= Dean Warren =

Ice hockey official

Dean Warren is a former ice hockey official, best known for working in the National Hockey League.

==NHL career==
In April 2008, Warren was fired by the NHL for what the league said was "substandard performance". Warren had not worked in the playoffs after the 2006 season, which gave the league the right to release him from his contract through the union's collective bargaining agreement. He claimed that when he became the Vice-President of the NHL Officials Association in 2006, he noticed "league bias against him". A year before his termination, e-mails were sent during an exchange between Stephen Walkom and Colin Campbell; the e-mails were sent after a 24 February 2007 game between the Florida Panthers and Boston Bruins. Campbell suggested that "there must be a way to get rid of this guy".

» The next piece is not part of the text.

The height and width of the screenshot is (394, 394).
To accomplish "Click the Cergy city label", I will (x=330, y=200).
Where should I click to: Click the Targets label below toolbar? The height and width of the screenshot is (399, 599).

The move came as a surprise to some of the members of the NHLOA; linesman Brian Murphy said that he was "surprised that any official could fall that far that fast". Other officials critiqued Warren post-firing, with referee Paul Devorski calling him "horse shit".

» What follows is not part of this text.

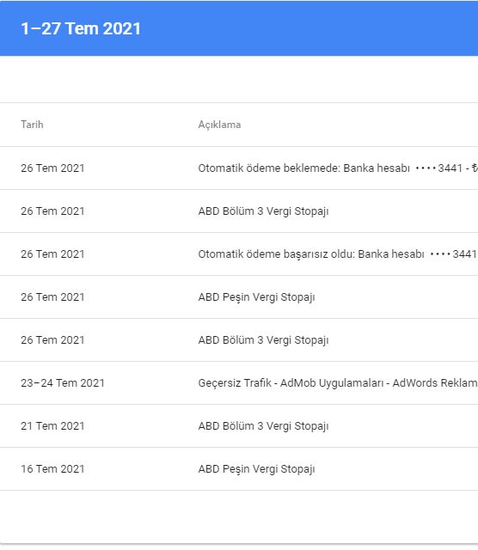The image size is (478, 550).
Task: Select the Açıklama column header
Action: [x=219, y=125]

In 2009, one year after his release from the league, Warren went to the Ontario Labour Relations Board in an attempt to be re-hired. While the Board ruled against his request, the Ontario Superior Court stepped in when it came to severance pay. The Court said that the NHL had to pay Warren his severance, even though the OLRB said too much time passed after he was released. In an April 2016 letter to Warren's lawyer, the NHL said they would take the case to the Supreme Court.